Именно тогда, в сороковом, создался возле нее крут совсем молодых поэтов, которые скорее интуитивно, чем по зрелом размышлении ощутили потребность в ее поддержке и доверились ее безупречному вкусу. Она давала нм то, что не могла дать никакая советская казенщина, никакие утвержденные и отделах кадров наставники и учителя: истинно литературную среду, творческую атмосферу, умение радоваться чужому успеху и относиться к нему как к своему. Она тоже сразу же почувствовала в этом «младом и незнакомом племени» зародыш новой русской поэзии, той, за которой будущее. Не ее вина, что советская действительность искорежила и эти судьбы.
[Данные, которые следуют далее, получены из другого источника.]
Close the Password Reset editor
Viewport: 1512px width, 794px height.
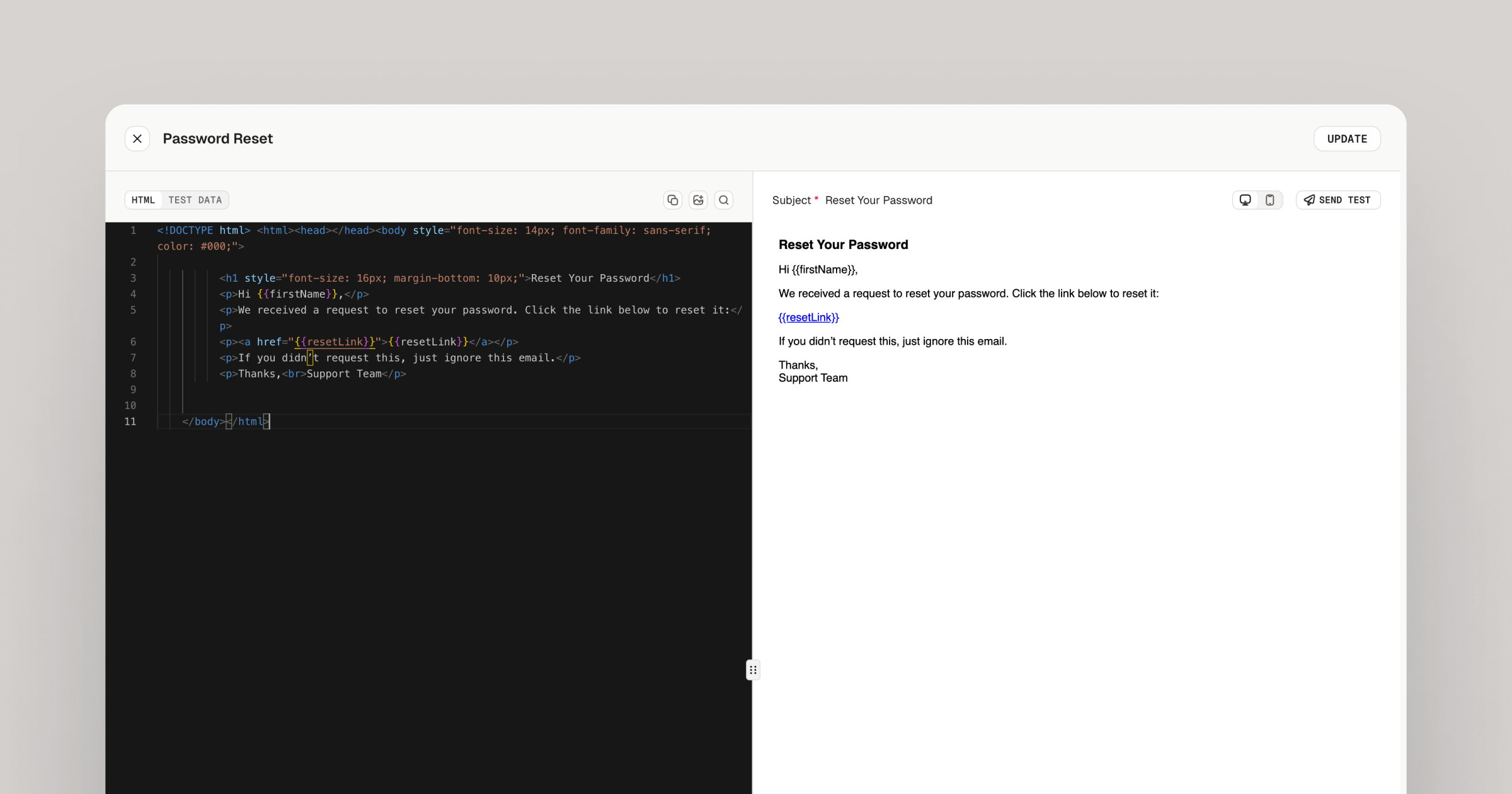(137, 138)
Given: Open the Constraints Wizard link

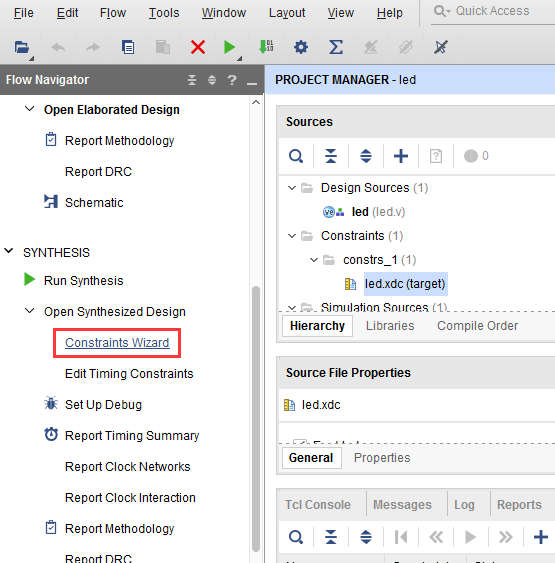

Чаще всего приходили к Лиле читать свои стихи, говорить о литературе, внимать ее советам совсем молодые Борис Слуцкий, Михаил Львовский, Павел Коган, Михаил Кульчицкий. Рядом с ними она сама молодела и забывала о крахе надежд, порожденных «романтикой революции».

Еще один молодой поэт, пришедший в 1940 году к Брикам и Катаняну, напомнил Лиле поэтического бунтаря и новатора Велемира Хлебникова и вызвал у нее особый энтузиазм. Это был Николай Глазков, чей талант Лиля разгадала моментально. Ей особенно нравилось, что, с величайшим пиететом внимая ее советам и замечаниям, Глазков не только не следовал им безоговорочно, но отстаивал то, что считал правильным, и писал так, как хотел, а не как ему рекомендовали. В этой независимости ей виделась та сила таланта, которая, вопреки всем влияниям, стремится к полной свободе самовыражения. Чем больше тяготел тот или иной поэт к политической риторике, к газетному примитиву, к сервильности и конформизму, тем меньше его тянуло к Лиле или, точнее, тем больше отталкивало от нее. И напротив, чем самобытнее, искреннее, тоньше он был, тем сильнее его влекло туда, в Спасопесковский, где все дышало поэзией, где поэзию понимали и чтили.

14 апреля 1940 года отмечалось десятилетие со дня гибели Маяковского: тогда еще Кремль не отменил странную практику праздновать даты ухода из этого мира вместо дат прихода в него. Заправлял этими, весьма двусмысленно выглядевшими, торжествами Александр Фадеев, превратившийся теперь из оппонента Маяковского в его страстного почитателя. Он не только составлял юбилейную программу, но и распределял места для приглашенных гостей.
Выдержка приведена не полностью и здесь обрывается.